The world wants you to let go of the wheel

It’s May 2026, and we are living in the golden age of autonomous coding agents. The competition between Claude Code and Codex has been brutal in the most interesting way: every time one ships a feature, the other answers within weeks. Basic tools like web search, slash commands, and tab completion already seem obsolete. Granular configurations for bash command permissions, agent skills, subagents, external plugins and project-wide RAG search, all those capabilities that felt like a distant dream just a few months ago, have already become standard. After Codex shipped the /goal command and received overwhelming praise, Anthropic quickly fired back with its own /goal feature and a “Proactive Output Style.” Both platforms now offer managed cloud services where you don’t even need to boot up your PC — your AI agents simply spin up and start working on your behalf.

The message from every vendor is identical: stop babysitting the agent. Set a goal. Walk away. Come back to a pull request. Developers and vibe coders start to run two or three accounts with dozens of subagents operating in parallel in an agent team. They set up brutal “harness” scripts or skills that effectively crack a whip at the model whenever it tries to pause, chasing a workflow where the agent never stops until the objective is reached. The dream pitched at every tech conference is identical: while you sleep, travel, or simply refuse to touch a mouse, Claude Code and Codex will vibe-code twenty-six hours non-stop until your exact idea turns into reality. Both companies have also leaned hard into this with remote-control capabilities and cloud-hosted agent sessions so you can program from your phone, from a beach, or from an international flight — basically anywhere.

Meanwhile, I spent the last two weeks building the exact opposite: a system that makes the agent stop and ask me things, routes those questions to my company’s Slack workspace as interactive cards, and waits — patiently — for a human to tap “Approve” on a phone screen before a single line of code is written. I even forked an already-sunset open-source coding agent, Roo Code, just so a new hire could safely and comfortably use an AI coding assistant on day one.

What on earth am I doing?

The Illusion of “Free” Productivity

Late last year, our company experimentally provided unlimited Claude Code access to all employees. We quickly learned a painful lesson: unmanaged AI access leads to massive token inflation.

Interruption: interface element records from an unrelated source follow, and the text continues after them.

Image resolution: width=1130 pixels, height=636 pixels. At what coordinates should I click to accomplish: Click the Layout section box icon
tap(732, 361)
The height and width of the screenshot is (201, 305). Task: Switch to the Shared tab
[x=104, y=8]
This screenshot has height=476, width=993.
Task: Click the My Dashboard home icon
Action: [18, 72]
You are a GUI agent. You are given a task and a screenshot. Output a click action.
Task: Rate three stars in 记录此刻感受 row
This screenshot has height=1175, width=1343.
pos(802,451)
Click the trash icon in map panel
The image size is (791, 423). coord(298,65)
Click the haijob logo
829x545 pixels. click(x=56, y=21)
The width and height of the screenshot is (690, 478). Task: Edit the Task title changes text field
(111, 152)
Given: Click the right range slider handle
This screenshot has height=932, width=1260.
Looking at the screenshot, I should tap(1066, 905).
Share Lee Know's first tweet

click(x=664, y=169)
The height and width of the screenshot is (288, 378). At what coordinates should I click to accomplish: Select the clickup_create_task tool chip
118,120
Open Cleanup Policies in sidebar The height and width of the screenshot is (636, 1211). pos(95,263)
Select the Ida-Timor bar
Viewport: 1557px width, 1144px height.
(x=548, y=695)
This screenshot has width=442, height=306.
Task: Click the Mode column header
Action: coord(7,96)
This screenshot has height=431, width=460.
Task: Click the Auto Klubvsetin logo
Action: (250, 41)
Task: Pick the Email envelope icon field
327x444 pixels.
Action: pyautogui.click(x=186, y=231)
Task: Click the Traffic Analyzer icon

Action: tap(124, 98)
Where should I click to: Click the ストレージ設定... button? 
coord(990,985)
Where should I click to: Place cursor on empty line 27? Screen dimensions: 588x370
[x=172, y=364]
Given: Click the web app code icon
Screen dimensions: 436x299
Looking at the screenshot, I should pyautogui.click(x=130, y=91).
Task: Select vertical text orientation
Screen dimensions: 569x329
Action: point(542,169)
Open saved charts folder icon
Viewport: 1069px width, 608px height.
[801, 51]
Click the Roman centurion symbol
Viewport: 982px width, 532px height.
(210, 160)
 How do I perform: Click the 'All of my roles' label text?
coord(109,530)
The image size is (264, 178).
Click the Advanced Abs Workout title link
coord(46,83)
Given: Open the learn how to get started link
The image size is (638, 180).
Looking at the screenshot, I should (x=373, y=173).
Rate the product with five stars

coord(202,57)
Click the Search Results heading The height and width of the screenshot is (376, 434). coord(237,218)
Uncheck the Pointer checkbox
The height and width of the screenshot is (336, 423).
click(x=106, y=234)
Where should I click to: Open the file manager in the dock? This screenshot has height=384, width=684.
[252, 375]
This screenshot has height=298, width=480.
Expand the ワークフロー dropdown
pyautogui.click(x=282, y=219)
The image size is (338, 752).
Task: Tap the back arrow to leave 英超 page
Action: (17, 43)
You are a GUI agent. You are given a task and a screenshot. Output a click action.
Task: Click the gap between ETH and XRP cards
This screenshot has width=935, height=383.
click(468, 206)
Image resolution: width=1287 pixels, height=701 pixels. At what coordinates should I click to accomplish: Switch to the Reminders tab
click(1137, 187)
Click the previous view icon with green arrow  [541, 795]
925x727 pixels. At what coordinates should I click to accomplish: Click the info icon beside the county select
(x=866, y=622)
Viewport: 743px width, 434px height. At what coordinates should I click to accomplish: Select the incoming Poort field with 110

Under the vibe coding hype — and against the backdrop of a weak yen — some people burned through more in API costs than their monthly salaries. They learned prompt engineering in a single morning and started producing mountains of “just-in-case” prompts. They learned agent skills, felt the magic, and built dozens of elaborate agents and workflows they never touched again. They spent weeks tweaking AGENTS.md and CLAUDE.md, desperately searching for a magic prompt and the perfect workflow. By the time they started the actual task, the preparatory overhead alone had cost ¥100,000–200,000 — and it was all “free service” from the company, so nobody noticed.

Meanwhile, our company had a global cap, which created a first-come-first-served race. The people who just needed Claude to help with a real, boring task — refactoring a legacy module, writing documentation, debugging a production issue — found their quotas already consumed by Monday morning. Reasonable users lost out to heavy and active experimenters. Hundreds of thousands of yen vanished into workflow scaffolding that never touched production code.

I had raised this in an internal channel several times, asking for some kind of governance so the responsible users would stop subsidizing the irresponsible ones. This month, the president finally stepped in: all AI usage now counts against each project’s budget, not a shared corporate pool. The free lunch is over.

The Reality of Enterprise Constraints

Under the new policy, bypassing the system simply isn’t viable. If I route requests through the public OpenAI API or Gemini AI Studio on my own account, I end up footing the bill myself, and proprietary company code could get exposed to my personal environment. If I try to save money by using a cheaper DeepSeek model via a personal API key, I violate the company’s code-security guidelines.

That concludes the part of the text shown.